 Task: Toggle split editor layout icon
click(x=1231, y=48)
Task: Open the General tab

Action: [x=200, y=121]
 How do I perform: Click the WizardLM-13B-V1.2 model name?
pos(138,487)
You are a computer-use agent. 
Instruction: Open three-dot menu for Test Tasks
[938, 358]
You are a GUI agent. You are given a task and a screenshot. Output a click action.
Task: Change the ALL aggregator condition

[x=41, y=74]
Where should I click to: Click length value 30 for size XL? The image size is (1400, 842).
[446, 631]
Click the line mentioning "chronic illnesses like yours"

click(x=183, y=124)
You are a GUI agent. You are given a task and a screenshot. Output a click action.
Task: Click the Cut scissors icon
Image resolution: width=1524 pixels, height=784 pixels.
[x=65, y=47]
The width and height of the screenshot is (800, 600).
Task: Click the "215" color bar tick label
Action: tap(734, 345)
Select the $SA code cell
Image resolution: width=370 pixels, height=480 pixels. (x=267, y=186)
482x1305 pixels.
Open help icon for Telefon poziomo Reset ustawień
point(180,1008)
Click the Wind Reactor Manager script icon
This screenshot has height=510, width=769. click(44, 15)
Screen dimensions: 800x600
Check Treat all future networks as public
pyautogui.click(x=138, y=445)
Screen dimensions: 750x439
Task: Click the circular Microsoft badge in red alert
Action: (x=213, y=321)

--------------------

**DIRECTIONS FOR THIS TASK:**
There is a line with "482x1305 pixels." and a line with "Screen dimensions: 800x600" above. Copy exactly those two lines and all lines between them, with nothing else.

**ANSWER BOX:**
482x1305 pixels.
Open help icon for Telefon poziomo Reset ustawień
point(180,1008)
Click the Wind Reactor Manager script icon
This screenshot has height=510, width=769. click(44, 15)
Screen dimensions: 800x600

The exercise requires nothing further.